§ Work request: Below are the entries; count the lines in them that contain the word "Follow" and give only the number.

[Collected data entries]
□ □ □ □ □ □ □

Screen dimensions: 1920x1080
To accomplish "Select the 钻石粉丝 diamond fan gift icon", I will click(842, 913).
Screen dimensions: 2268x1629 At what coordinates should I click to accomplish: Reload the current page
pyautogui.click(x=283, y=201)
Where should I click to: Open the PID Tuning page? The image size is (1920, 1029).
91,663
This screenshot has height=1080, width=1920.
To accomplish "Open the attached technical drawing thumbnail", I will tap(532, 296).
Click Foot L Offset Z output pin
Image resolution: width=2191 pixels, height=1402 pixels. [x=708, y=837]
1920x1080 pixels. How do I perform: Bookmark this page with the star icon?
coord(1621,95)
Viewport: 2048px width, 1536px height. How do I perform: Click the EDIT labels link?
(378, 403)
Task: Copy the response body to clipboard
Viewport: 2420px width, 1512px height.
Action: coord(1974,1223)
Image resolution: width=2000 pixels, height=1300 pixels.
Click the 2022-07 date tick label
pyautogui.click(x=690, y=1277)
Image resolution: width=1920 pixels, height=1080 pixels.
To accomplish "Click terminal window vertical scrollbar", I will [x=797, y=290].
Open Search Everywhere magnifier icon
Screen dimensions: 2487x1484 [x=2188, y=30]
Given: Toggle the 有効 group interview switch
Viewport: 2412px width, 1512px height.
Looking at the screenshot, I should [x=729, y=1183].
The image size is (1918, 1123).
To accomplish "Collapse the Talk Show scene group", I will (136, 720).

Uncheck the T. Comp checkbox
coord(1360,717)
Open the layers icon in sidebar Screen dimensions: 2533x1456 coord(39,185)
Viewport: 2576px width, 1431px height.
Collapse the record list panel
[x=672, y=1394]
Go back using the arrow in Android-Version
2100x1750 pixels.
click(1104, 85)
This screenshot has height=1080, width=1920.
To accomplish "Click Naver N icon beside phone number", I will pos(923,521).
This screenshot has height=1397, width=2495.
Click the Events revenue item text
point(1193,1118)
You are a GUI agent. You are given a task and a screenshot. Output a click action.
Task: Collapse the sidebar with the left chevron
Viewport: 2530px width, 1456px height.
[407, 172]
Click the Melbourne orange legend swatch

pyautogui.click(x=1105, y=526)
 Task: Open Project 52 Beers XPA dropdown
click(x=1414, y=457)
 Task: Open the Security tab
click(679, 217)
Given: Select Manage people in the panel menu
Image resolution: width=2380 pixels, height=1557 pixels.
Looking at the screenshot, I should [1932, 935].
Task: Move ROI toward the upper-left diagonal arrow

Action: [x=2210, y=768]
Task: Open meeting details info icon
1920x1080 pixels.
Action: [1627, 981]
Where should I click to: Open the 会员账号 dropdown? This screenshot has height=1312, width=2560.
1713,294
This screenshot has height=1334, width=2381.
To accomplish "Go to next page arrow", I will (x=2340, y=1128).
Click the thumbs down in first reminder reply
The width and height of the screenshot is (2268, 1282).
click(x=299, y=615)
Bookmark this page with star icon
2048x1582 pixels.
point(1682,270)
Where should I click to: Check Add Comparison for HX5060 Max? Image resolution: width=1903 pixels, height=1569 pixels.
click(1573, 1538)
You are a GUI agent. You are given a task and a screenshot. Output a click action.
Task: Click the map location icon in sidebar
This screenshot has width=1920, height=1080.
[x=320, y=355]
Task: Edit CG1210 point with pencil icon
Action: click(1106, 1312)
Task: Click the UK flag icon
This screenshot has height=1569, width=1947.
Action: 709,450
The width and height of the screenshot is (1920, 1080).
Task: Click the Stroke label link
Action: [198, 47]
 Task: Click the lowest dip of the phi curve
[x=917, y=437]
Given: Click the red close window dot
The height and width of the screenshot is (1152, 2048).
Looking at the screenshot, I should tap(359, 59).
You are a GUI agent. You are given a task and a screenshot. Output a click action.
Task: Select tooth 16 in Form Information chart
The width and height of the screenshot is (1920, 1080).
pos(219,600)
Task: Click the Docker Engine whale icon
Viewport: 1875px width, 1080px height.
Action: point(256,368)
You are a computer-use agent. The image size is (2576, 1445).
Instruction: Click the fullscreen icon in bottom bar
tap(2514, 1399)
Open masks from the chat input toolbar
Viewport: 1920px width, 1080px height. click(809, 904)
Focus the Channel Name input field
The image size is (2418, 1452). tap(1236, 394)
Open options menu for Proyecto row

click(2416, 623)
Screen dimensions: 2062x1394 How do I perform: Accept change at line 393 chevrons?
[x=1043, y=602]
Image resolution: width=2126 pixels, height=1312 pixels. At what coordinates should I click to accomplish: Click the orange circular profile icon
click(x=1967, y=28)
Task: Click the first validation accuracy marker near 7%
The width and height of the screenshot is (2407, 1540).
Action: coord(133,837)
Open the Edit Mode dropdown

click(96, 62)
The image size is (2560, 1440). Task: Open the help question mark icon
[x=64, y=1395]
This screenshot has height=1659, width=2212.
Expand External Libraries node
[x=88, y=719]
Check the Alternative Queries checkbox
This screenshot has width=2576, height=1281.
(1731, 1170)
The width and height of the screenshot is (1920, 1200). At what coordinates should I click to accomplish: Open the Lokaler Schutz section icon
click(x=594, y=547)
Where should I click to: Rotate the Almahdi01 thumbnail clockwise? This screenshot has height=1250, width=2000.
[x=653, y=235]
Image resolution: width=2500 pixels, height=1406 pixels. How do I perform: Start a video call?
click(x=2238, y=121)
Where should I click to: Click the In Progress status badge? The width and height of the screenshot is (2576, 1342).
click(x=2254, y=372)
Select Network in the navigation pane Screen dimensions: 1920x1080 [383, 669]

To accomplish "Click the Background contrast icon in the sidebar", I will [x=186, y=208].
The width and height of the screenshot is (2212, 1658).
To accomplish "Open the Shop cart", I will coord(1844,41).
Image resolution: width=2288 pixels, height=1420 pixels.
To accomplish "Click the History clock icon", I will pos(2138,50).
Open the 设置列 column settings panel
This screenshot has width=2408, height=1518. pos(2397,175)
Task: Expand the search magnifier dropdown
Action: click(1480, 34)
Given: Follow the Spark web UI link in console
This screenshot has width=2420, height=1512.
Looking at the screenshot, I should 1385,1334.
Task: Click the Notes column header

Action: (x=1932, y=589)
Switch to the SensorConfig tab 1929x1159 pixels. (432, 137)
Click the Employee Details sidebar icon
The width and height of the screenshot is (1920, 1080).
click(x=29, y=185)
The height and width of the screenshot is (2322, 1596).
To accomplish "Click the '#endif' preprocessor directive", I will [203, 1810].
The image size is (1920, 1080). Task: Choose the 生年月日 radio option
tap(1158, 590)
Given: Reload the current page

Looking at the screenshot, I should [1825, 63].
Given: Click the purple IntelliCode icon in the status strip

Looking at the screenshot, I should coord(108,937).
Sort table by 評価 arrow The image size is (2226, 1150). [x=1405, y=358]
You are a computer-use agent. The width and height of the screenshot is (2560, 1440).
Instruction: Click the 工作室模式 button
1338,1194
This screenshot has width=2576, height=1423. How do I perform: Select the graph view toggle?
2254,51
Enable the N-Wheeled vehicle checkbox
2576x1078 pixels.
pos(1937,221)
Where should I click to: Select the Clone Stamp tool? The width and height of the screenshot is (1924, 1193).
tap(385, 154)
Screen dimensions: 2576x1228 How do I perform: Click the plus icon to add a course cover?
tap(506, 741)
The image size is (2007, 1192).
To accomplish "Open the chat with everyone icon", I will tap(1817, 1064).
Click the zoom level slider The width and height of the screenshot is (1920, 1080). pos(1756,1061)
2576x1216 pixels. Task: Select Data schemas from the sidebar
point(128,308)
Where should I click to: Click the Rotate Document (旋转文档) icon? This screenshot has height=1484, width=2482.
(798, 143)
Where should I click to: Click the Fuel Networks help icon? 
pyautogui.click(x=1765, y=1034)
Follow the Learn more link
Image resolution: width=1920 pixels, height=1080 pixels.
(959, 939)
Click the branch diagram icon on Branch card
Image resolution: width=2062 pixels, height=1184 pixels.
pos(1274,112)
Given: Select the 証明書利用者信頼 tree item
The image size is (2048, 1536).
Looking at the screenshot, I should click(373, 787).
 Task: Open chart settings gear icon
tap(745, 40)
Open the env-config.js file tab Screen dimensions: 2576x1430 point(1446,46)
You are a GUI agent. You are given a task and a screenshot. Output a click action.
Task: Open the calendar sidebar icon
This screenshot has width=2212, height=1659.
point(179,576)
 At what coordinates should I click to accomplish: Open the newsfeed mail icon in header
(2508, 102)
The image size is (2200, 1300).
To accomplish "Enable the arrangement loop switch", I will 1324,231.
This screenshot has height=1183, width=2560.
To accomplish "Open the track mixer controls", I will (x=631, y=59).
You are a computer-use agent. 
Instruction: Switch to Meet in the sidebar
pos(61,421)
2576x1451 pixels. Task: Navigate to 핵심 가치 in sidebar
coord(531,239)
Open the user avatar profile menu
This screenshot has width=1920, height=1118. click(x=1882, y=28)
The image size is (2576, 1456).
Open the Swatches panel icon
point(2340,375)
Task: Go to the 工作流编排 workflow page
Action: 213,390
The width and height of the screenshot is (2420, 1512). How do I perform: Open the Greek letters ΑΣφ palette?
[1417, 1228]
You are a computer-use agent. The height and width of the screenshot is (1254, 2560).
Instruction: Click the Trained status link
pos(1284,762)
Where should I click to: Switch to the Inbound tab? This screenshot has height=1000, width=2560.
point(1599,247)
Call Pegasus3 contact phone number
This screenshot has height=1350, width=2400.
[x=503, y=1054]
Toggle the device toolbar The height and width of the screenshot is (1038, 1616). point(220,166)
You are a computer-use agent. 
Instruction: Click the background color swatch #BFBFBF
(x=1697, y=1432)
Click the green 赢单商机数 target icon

□ □ □ □ □ □ □

§ Solution: 2